The determination of the CSI is based on the delivery of ANFIS calculation. The calculation is dependent on fuzzy logic base rules and input data for determining CSI, which are defined in the form of a survey. When the value of objective CSI is obtained, it should be compared with other methods’ results for verification and comparison of the obtained results. The least deviation of the obtained results compared to the calculation on the real data indicates which method provides the most precise results.

The proposed methodology consists of four phases which are further explained.

Phase 1: The survey for the determination of customer satisfaction is defined in compliance with the ACSI methodology. A sample of 109 surveys is collected. The data filtering and cleaning procedures are performed, so eight surveys have been removed from further analysis due to suspicious answers. With 101 regular surveys, the input database is formed as well as the testing database. The explanation in detail is provided in Section 3.1.

Phase 2: At the beginning of this phase, the definition of linguistic expressions based on fuzzy sets is performed. The group of decision-makers used those linguistic expressions while delivering the fuzzy Delphi algorithm to define the rule base for FLS. Further, we use ANFIS for fine-tuning the FLS membership functions.

Phase 3: To justify ANFIS employment, other quantitative methods are used for the assessment of CSI. For this purpose, MLR, CBR, and ANNs are used. This is explained in more detail in Section 3.4.

Phase 4: The obtained results from ANFIS and other solution methods are compared by using well-known calculated errors: MAD, MSE, and MAPE.

3.1. The Definition of Survey for Customer Satisfaction Assessment in Dairy Production Enterprise and Data Collection

In compliance with the ACSI model [22], three variables have been analyzed with the purpose of determining CSI: customer expectations (CEs), perceived quality (PQ), and perceived value (PV). In this case, the CSI variable is dependent. The values for the denoted variables are determined according to the survey results considering customers’ answers. A production company from the dairy industry that operates in Serbia with retail stores has asked their customers to fill out the surveys and provide the input data for testing the proposed methodology.

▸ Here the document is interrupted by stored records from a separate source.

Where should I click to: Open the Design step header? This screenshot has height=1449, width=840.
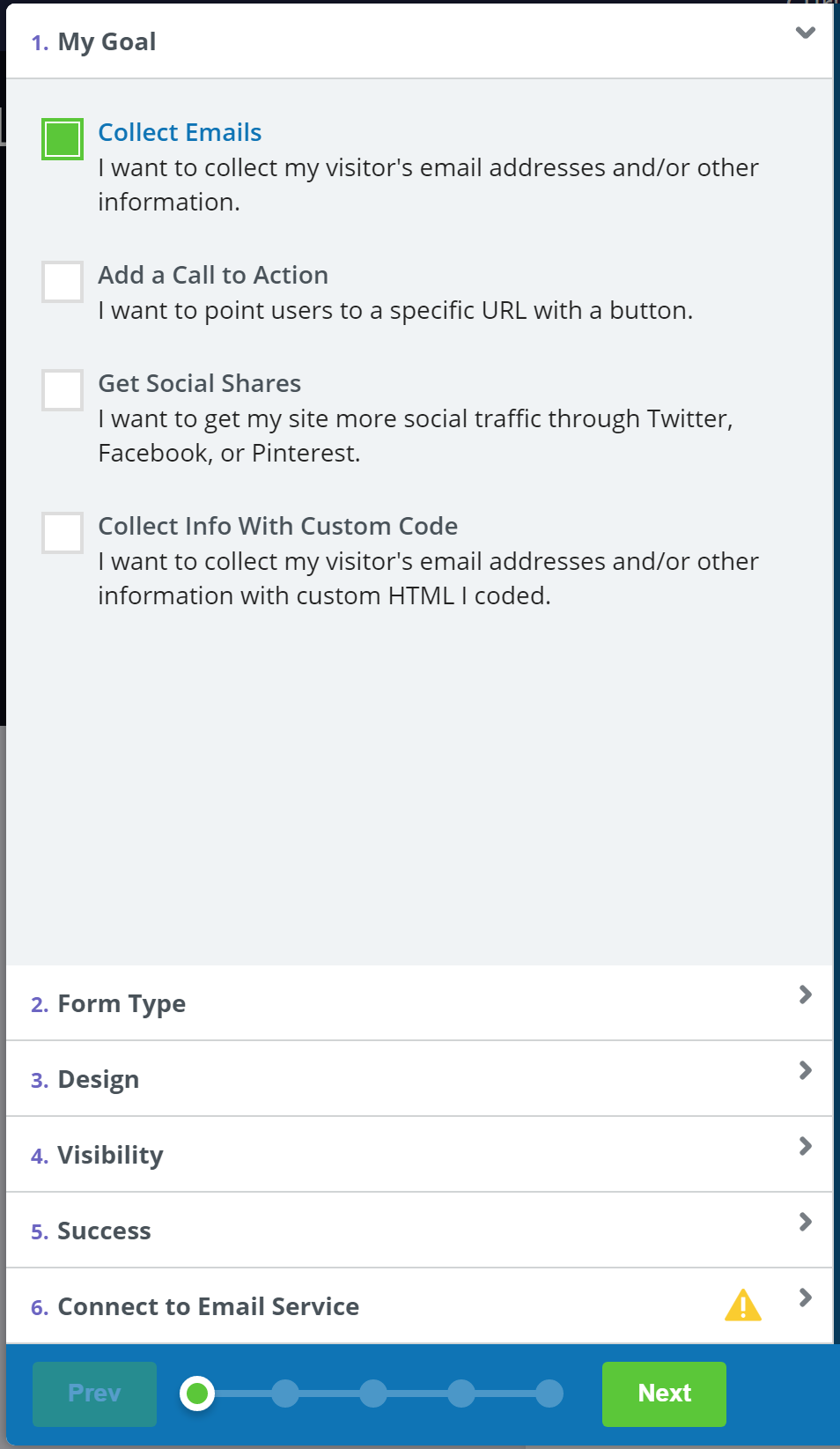99,1080

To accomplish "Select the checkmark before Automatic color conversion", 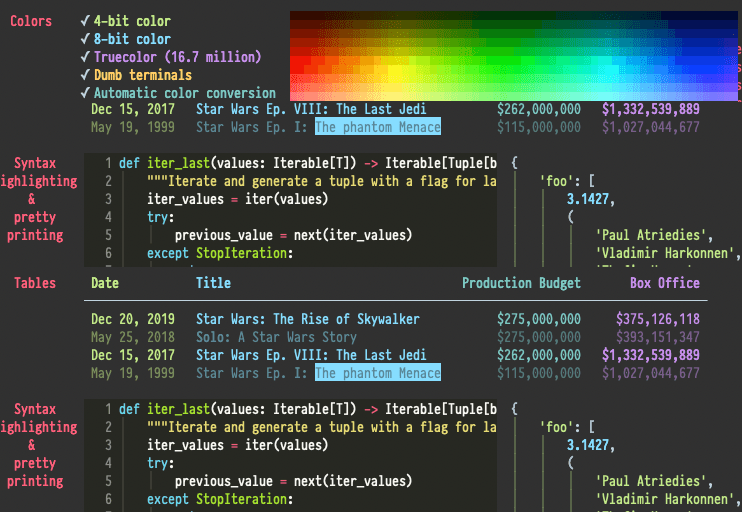I will point(85,93).
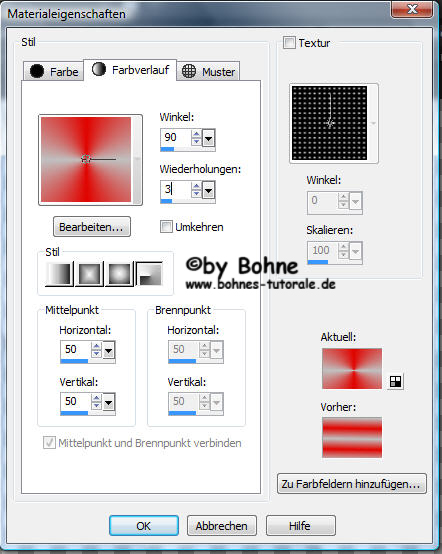
Task: Click the Mittelpunkt Vertikal input field
Action: tap(75, 402)
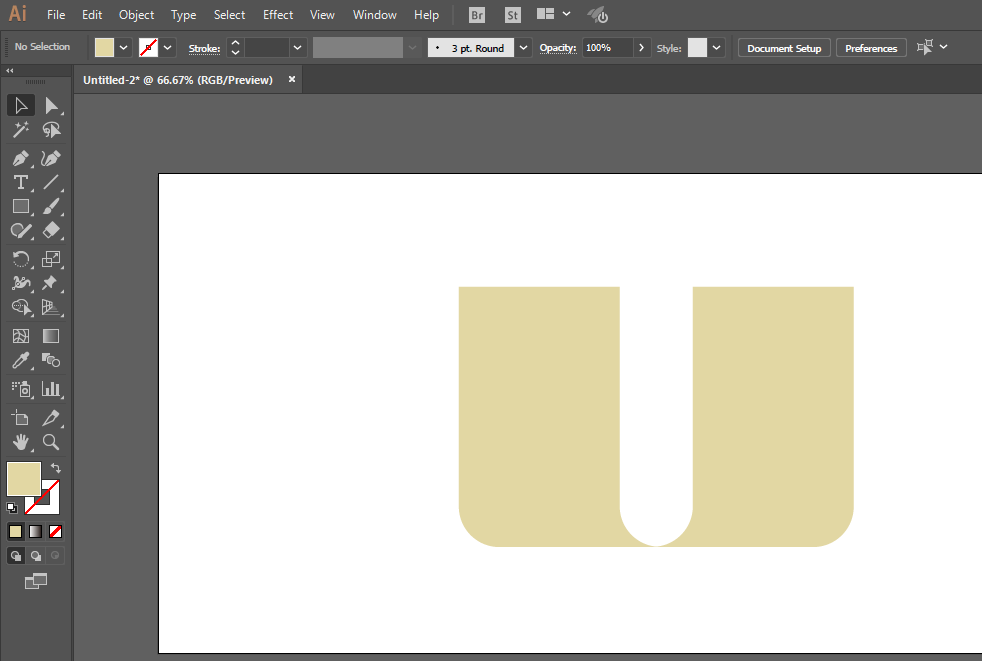The height and width of the screenshot is (661, 982).
Task: Open the Preferences button
Action: [x=871, y=48]
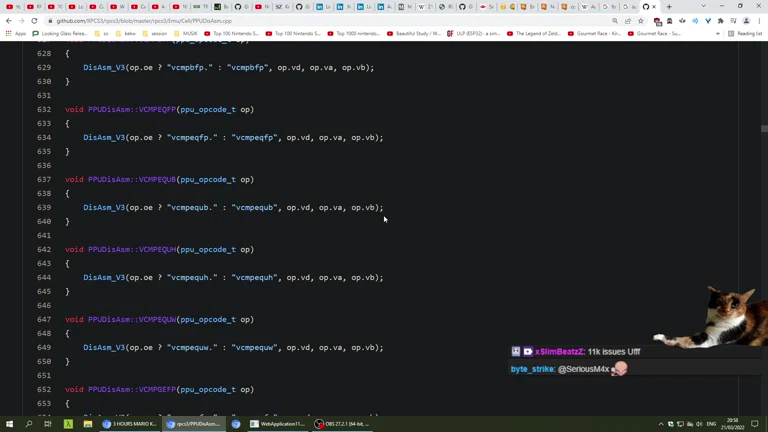Open the tab search dropdown chevron
Screen dimensions: 768x432
(703, 6)
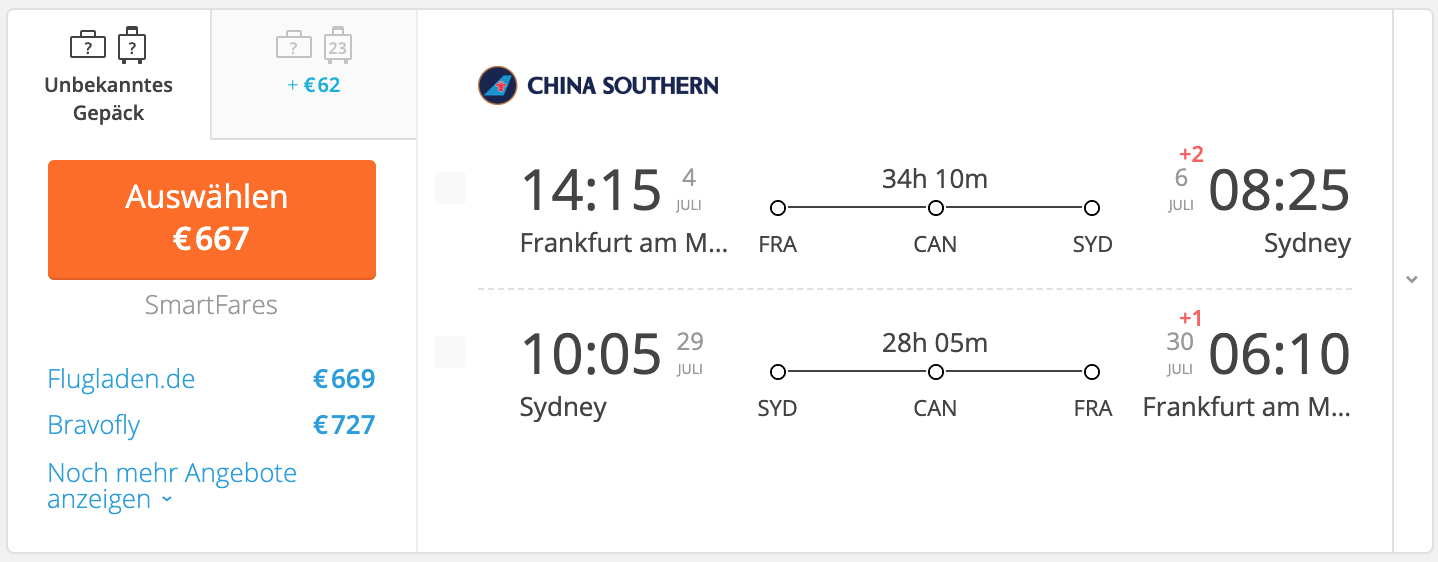
Task: Expand flight details with the right-side chevron
Action: click(x=1412, y=279)
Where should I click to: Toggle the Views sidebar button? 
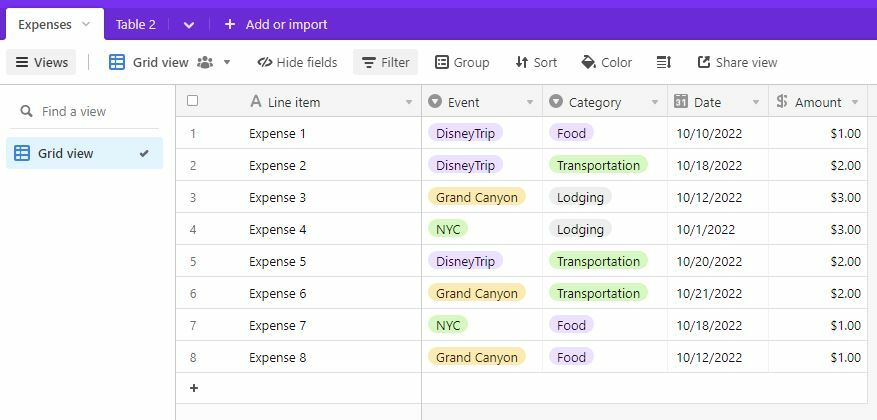pos(40,62)
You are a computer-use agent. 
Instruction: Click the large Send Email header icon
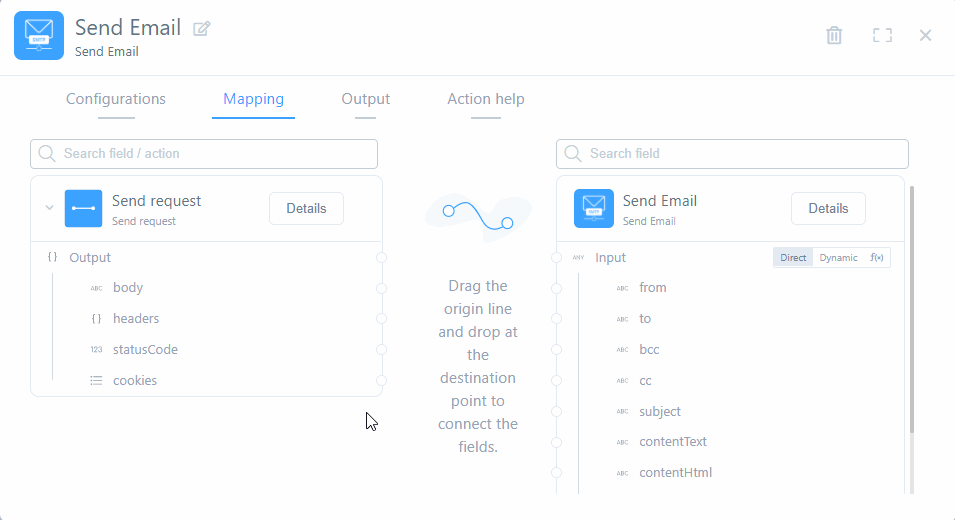coord(39,36)
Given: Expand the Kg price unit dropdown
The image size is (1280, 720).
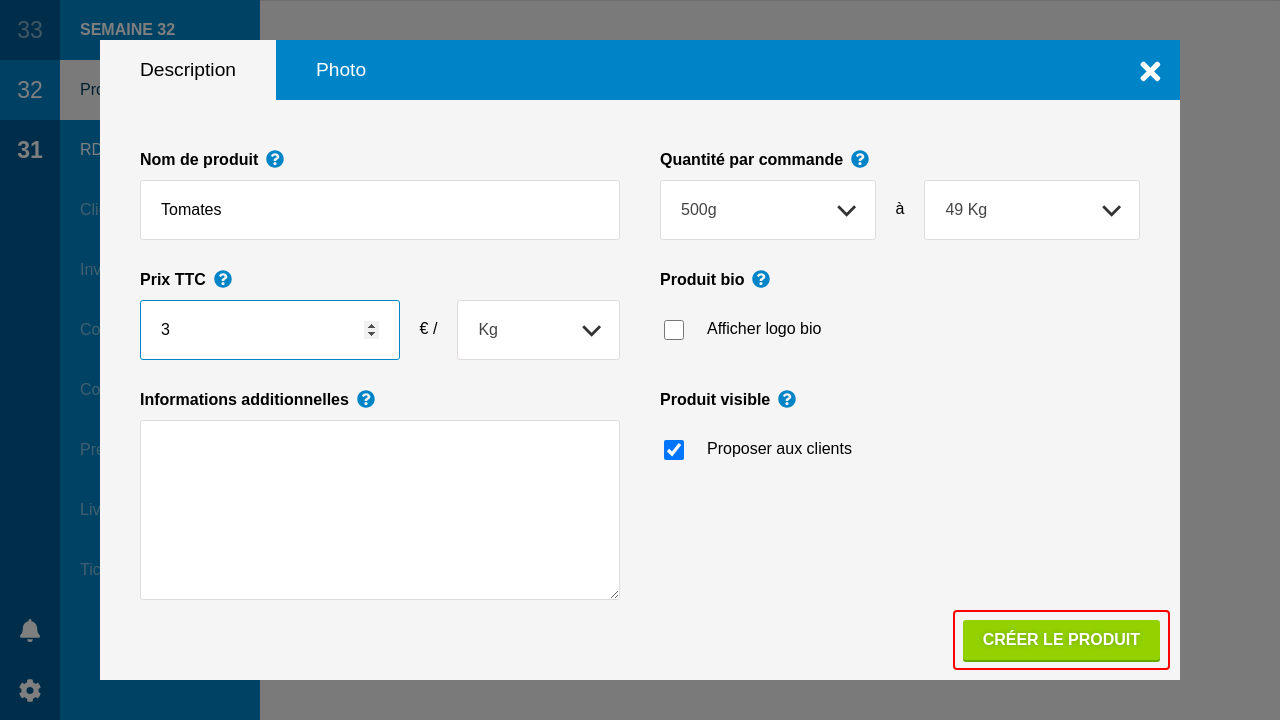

As usual in this kind of research, cross-sectional surveys are used since the intention is to collect data from different types of groups of customers that may be denoted as adults at a single time. The sampling procedure to be applied is simple random sampling where individuals are chosen randomly. The products that are used by customers belong to the dairy industry, so practically there are no specific target groups that consume these products more than others. The customers are randomly selected at different store locations, and they are informed that their opinions will be used for scientific research. As written surveys require minimum usage of resources in terms of time and costs and at the same time, they are very convenient for obtaining the needed information, an approach is employed. Written surveys enable the absence of direct contact between the person who is collecting data and respondents, so errors induced in their interaction are avoided.

The survey is defined according to the results of the best practice. The survey is designed in a way to include only benefit and cost-type questions rated on a scale of 1–7. Value 1 stands for the least degree of belief and value 7 stands for the greatest degree of belief that the statement is true. The objective is to collect more than 100 surveys that may be used for the testing and training data, as well as for the control input data. The surveys are examined carefully so all samples with identified errors and suspicious content are removed. The process of obtaining the input data is presented in Figure 2.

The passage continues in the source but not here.